Exercise objective - Please transcribe only the lines from the one holding "This screenshot has width=1020, height=574." through the final line of the data, both included, with no pictures.

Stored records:
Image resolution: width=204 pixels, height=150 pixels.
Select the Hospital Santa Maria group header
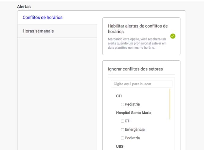(134, 113)
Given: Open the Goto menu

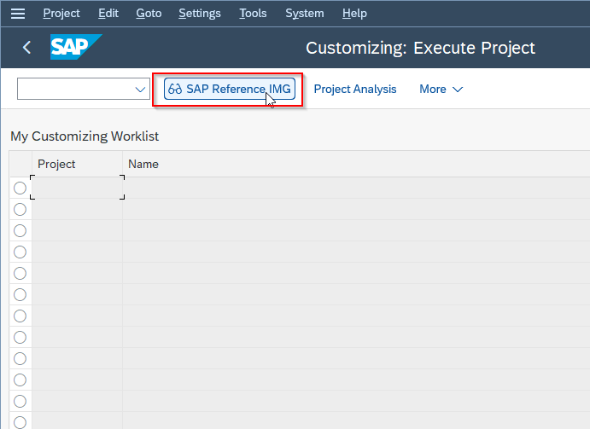Looking at the screenshot, I should 149,14.
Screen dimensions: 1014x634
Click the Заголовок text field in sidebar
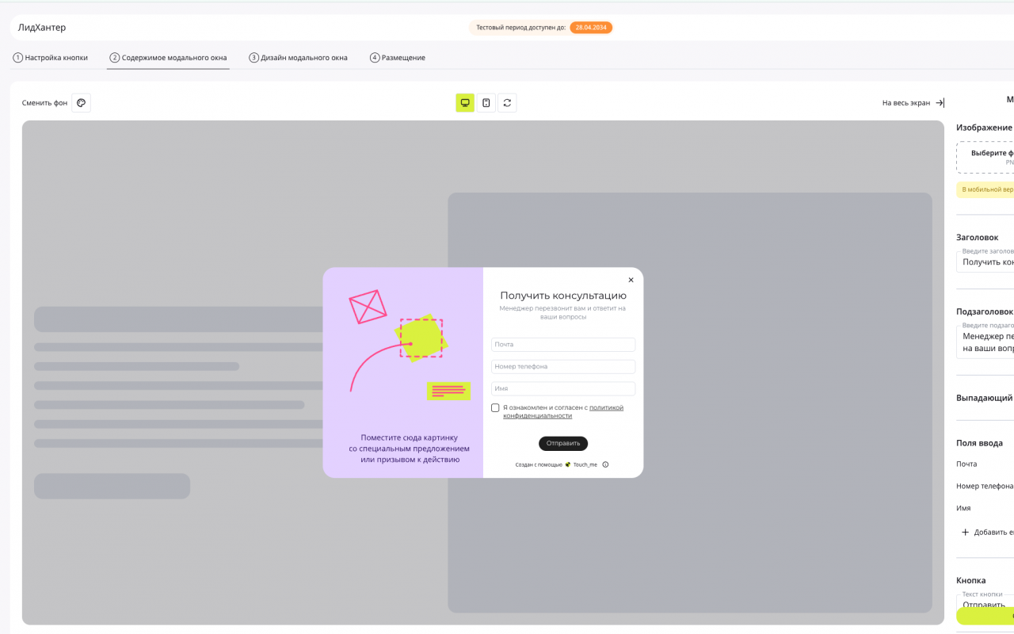pos(985,260)
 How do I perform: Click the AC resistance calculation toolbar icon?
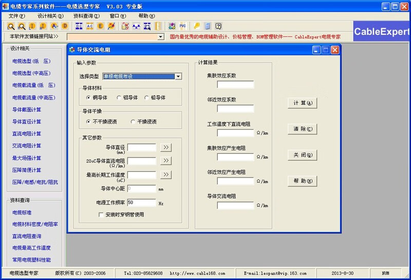click(x=90, y=26)
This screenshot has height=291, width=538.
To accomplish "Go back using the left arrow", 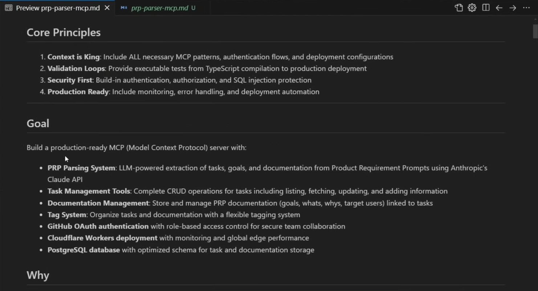I will point(499,8).
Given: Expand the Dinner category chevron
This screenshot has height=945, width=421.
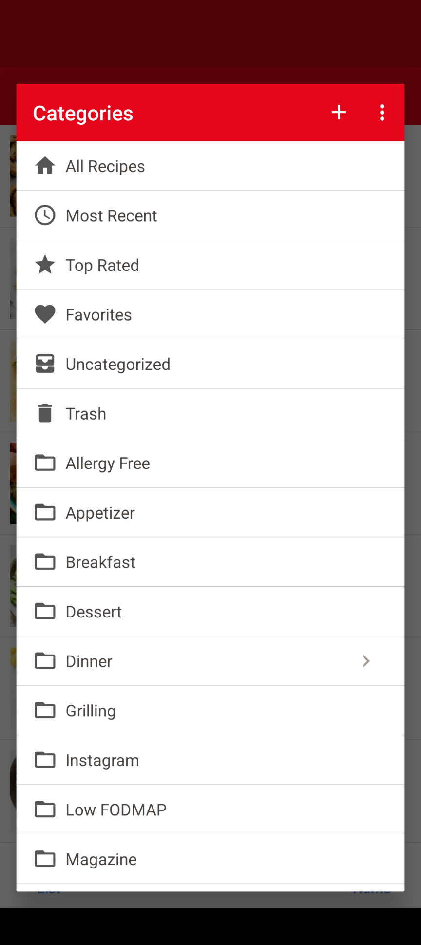Looking at the screenshot, I should tap(366, 661).
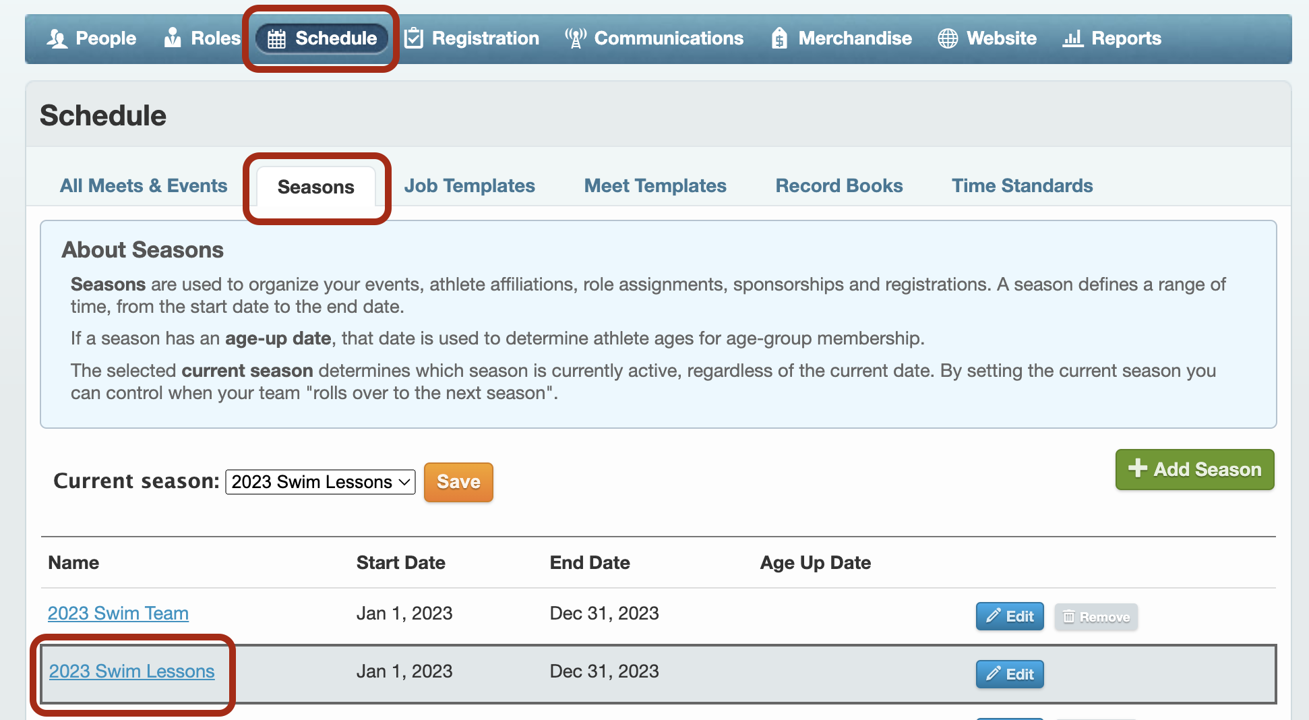This screenshot has height=720, width=1309.
Task: Open the Current season dropdown
Action: 320,482
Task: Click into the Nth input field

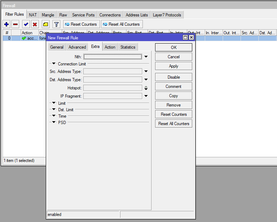Action: [113, 57]
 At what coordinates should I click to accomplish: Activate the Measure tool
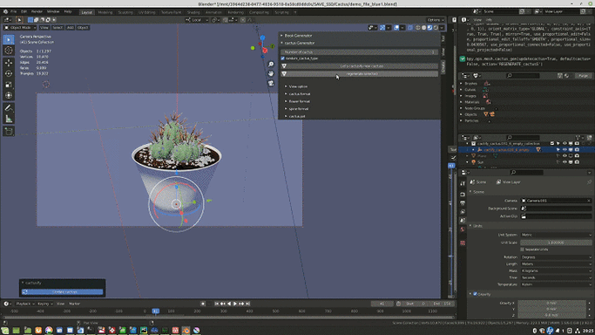pos(9,120)
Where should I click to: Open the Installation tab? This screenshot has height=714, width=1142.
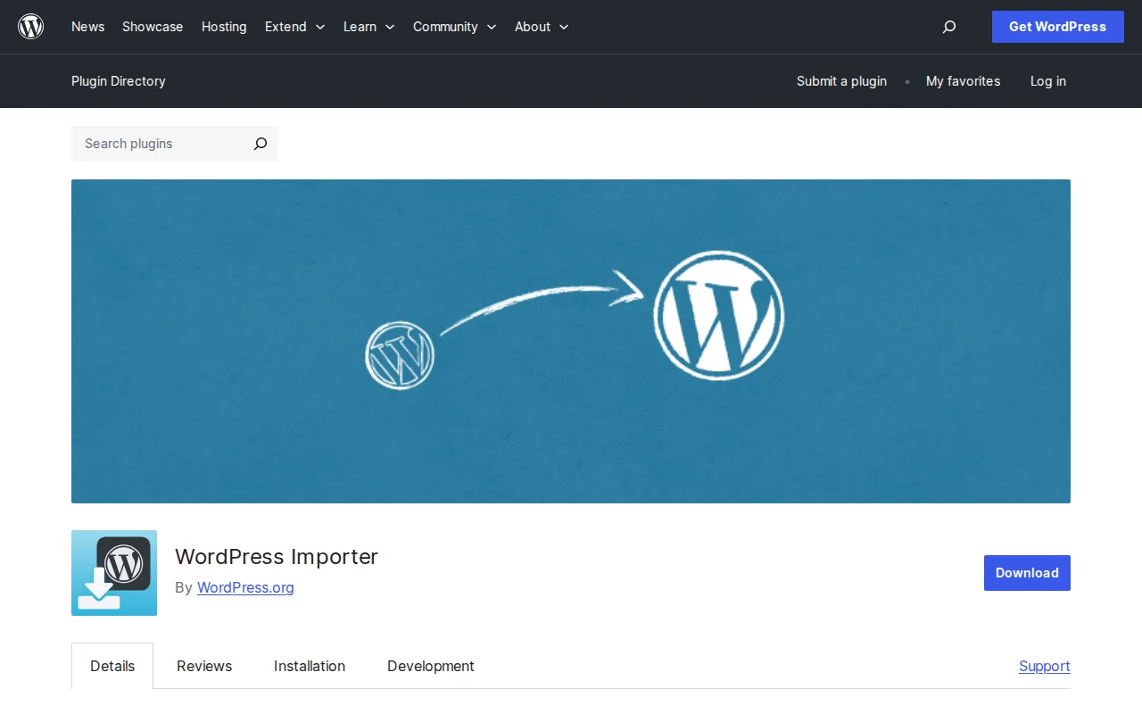tap(309, 666)
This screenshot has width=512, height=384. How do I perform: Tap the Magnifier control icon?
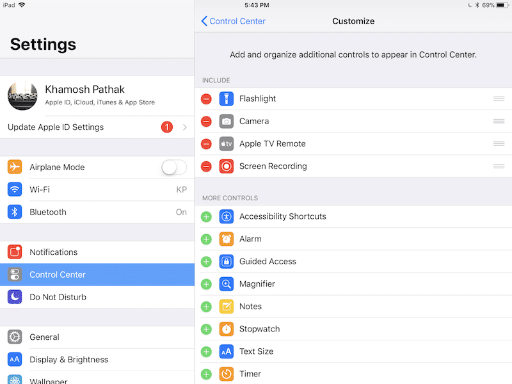pos(227,284)
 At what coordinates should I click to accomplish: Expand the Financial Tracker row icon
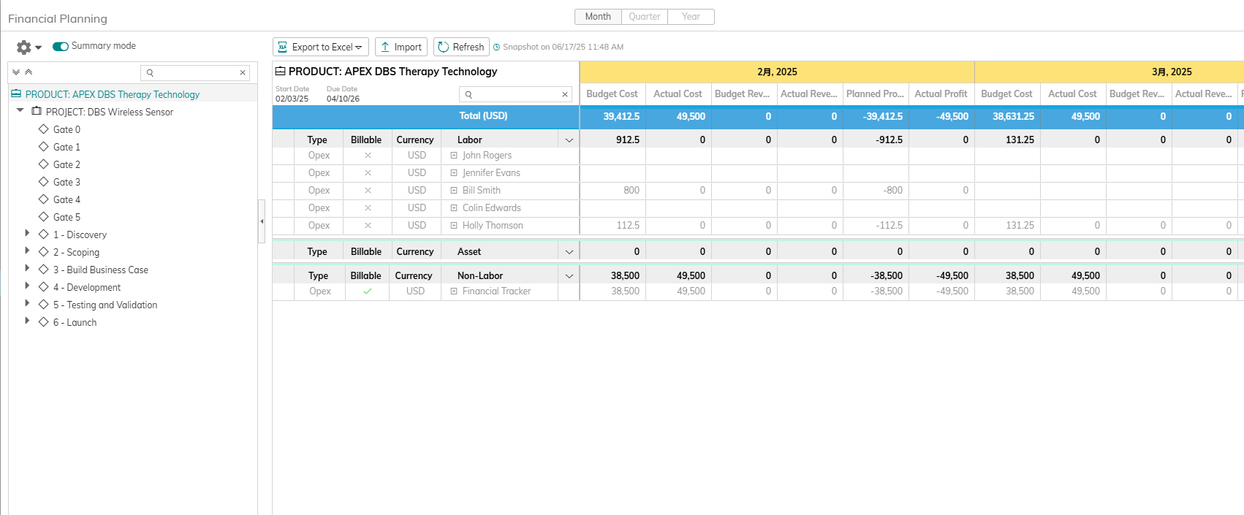click(454, 291)
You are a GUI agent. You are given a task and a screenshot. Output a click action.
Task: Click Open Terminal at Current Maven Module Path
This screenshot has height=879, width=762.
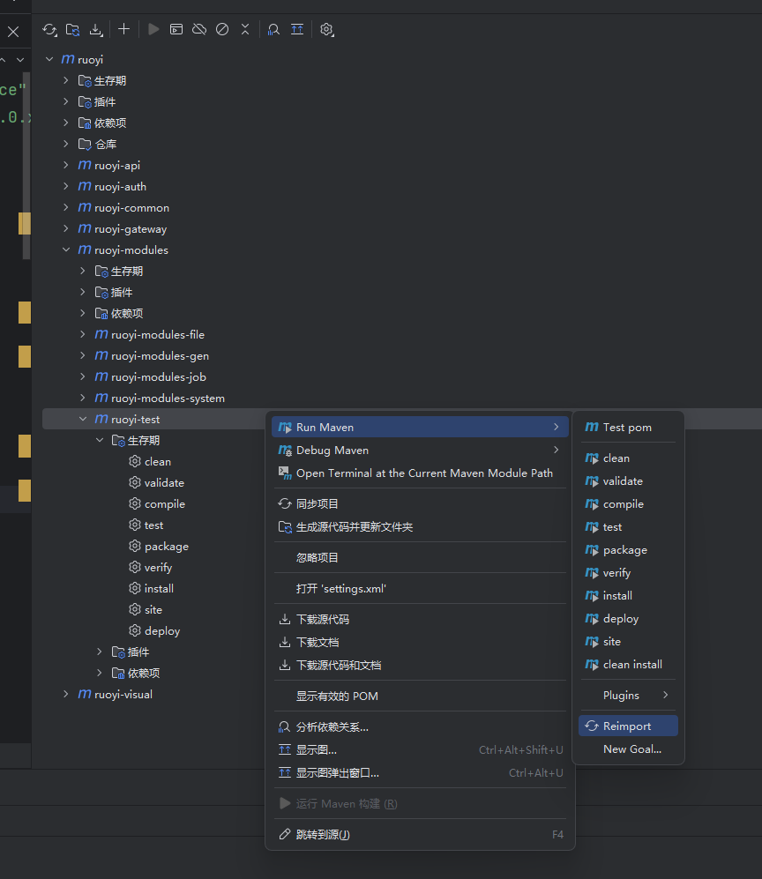[423, 473]
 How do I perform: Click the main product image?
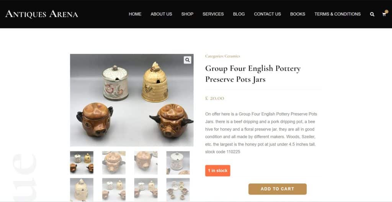(132, 100)
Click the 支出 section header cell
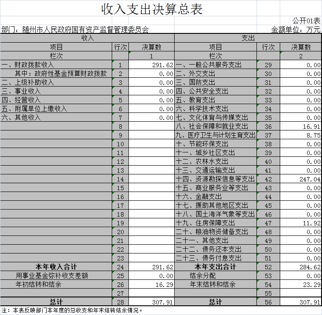This screenshot has height=315, width=322. click(x=248, y=38)
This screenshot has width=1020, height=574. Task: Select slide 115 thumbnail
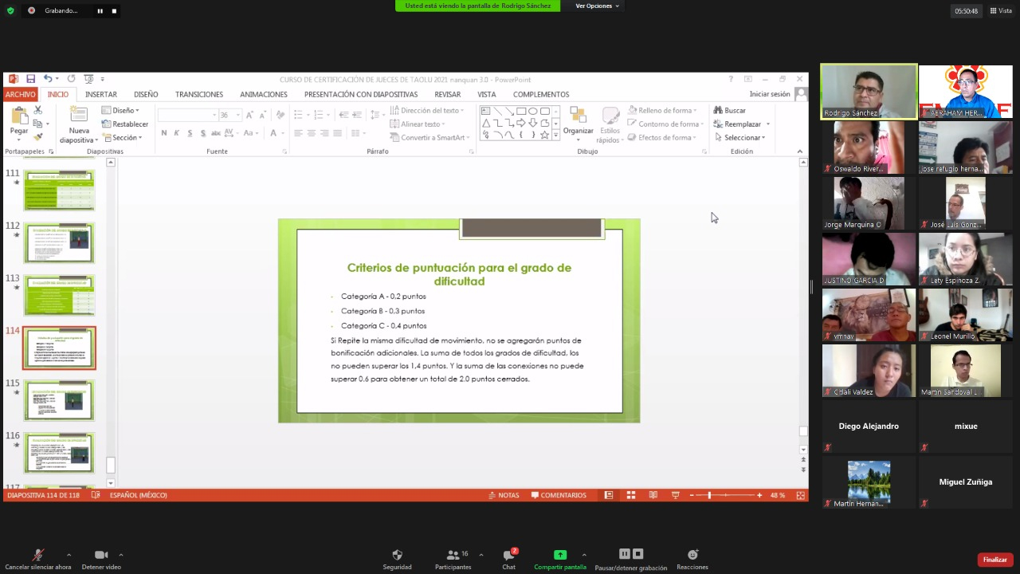pyautogui.click(x=59, y=400)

Your response -
This screenshot has width=1020, height=574. Task: Select slide 115 thumbnail
pyautogui.click(x=59, y=400)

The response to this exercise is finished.